Utilities for exporting Unsplash-style photo metadata from Postgres into an OpenSearch index and querying it programmatically.

## Features

- Environment-driven configuration helpers for Postgres and OpenSearch clients.
- Document extraction utilities that assemble rich photo documents ready for indexing.
- Index management helpers with synonym-aware analyzers and bulk ingestion support.
- Query helpers for end-user search flows, including color filters and keyword boosting.
- A CLI (`files-unsplash-index`) for end-to-end ingestion using your configured environments.
- Optional tools for generating large synonym lists from the NLTK WordNet corpus.

## Installation

```bash
pip install .
```

The package requires Python 3.9 or later.
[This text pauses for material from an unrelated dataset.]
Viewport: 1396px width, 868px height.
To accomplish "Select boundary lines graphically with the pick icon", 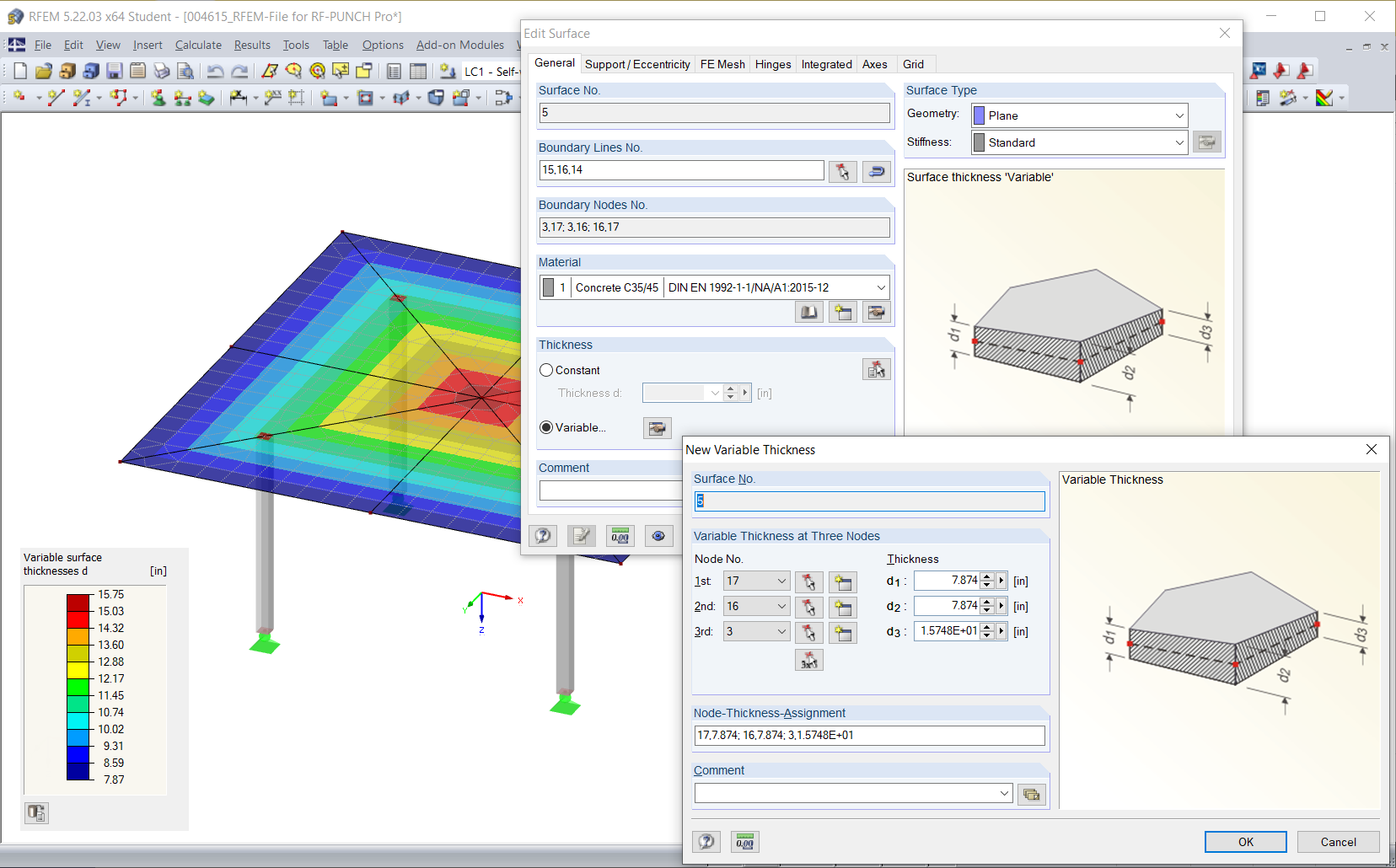I will pos(842,171).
Installing in editable mode during development is also supported:

```bash
pip install -e .[dev]
```

The `[dev]` extra installs `pytest` for running the included tests.

## Configuration

Set the following environment variables (a `.env` file is supported automatically):

- `PG_HOST`, `PG_PORT`, `PG_DB`, `PG_USER`, `PG_PASSWORD`
- `OPENSEARCH_HOST`, `OPENSEARCH_PORT`, `OPENSEARCH_USE_SSL`, `OPENSEARCH_VERIFY_CERTS`, `OPENSEARCH_REGION`
- `AWS_ACCESS_KEY_ID`, `AWS_SECRET_ACCESS_KEY`, optional `AWS_SESSION_TOKEN`
- Optional: `OPENSEARCH_CONNECT_TIMEOUT`

## Command-line usage

The `unsplash-lite-dataset-api` CLI provides subcommands for all major operations.

### Indexing

Generate (or supply) a synonyms file and run the indexer:

```bash
unsplash-lite-dataset-api index \
  --synonyms-path ./synonyms.txt \
  --index-name unsplash_photos \
  --batch-size 500
```

### Searching

Search the index:

```bash
unsplash-lite-dataset-api search \
  --index-name unsplash_photos \
  --query-text "blue ocean sunset" \
  --size 10
```

For pagination, use `--from` to specify the offset:

```bash
unsplash-lite-dataset-api search \
  --index-name unsplash_photos \
  --query-text "blue ocean sunset" \
  --size 10 \
  --from 20
```

### Extracting documents

Extract photo documents from Postgres:

```bash
unsplash-lite-dataset-api extract --output photos.json
```

### Generating synonyms

Generate a synonyms file from WordNet:

```bash
unsplash-lite-dataset-api synonyms --output ./synonyms.txt --include-hyponyms
```

### Index management

Create an empty index:

```bash
unsplash-lite-dataset-api create-index --synonyms-path ./synonyms.txt
```

Delete an index:

```bash
unsplash-lite-dataset-api delete-index --index-name unsplash_photos
```

For backwards compatibility, you can still run:

```bash
python -m main_index
```

which now delegates to the CLI's `index` command using `synonyms.txt` located next to the script.

## Library usage

```python
from unsplash_lite_dataset_api import (
    load_postgres_config,
    load_opensearch_config,
    create_pg_connection,
    create_opensearch_client,
    generate_documents,
    load_synonyms_from_file,
    build_index,
)

pg_cfg = load_postgres_config()
os_cfg = load_opensearch_config()

with create_pg_connection(pg_cfg) as pg_conn:
    os_client = create_opensearch_client(os_cfg)
    synonyms = load_synonyms_from_file("./synonyms.txt")
    build_index(
        client=os_client,
        conn=pg_conn,
        index_name="unsplash_photos",
        synonyms=synonyms,
    )
```

For searching:

```python
from unsplash_lite_dataset_api import create_opensearch_client, load_opensearch_config, search_images

client = create_opensearch_client(load_opensearch_config())
results = search_images(
    client,
    index_name="unsplash_photos",
    query_text="blue ocean sunset",
    size=10,
    from_=20,  # For pagination
)
```

## Synonym generation

Use the WordNet helpers to build a synonyms file when you do not already have one:

```python
from pathlib import Path
from unsplash_lite_dataset_api import generate_wordnet_synonyms_file

target = Path("./synonyms.txt")
generate_wordnet_synonyms_file(target)
```

Ensure the NLTK `wordnet` and `omw-1.4` corpora are installed locally. If they are missing, the helper raises a detailed `WordnetInitializationError` describing how to fix the environment.

## Testing

Run the unit tests with:

```bash
pytest
```

The tests cover the search query builder and synonym loader utilities.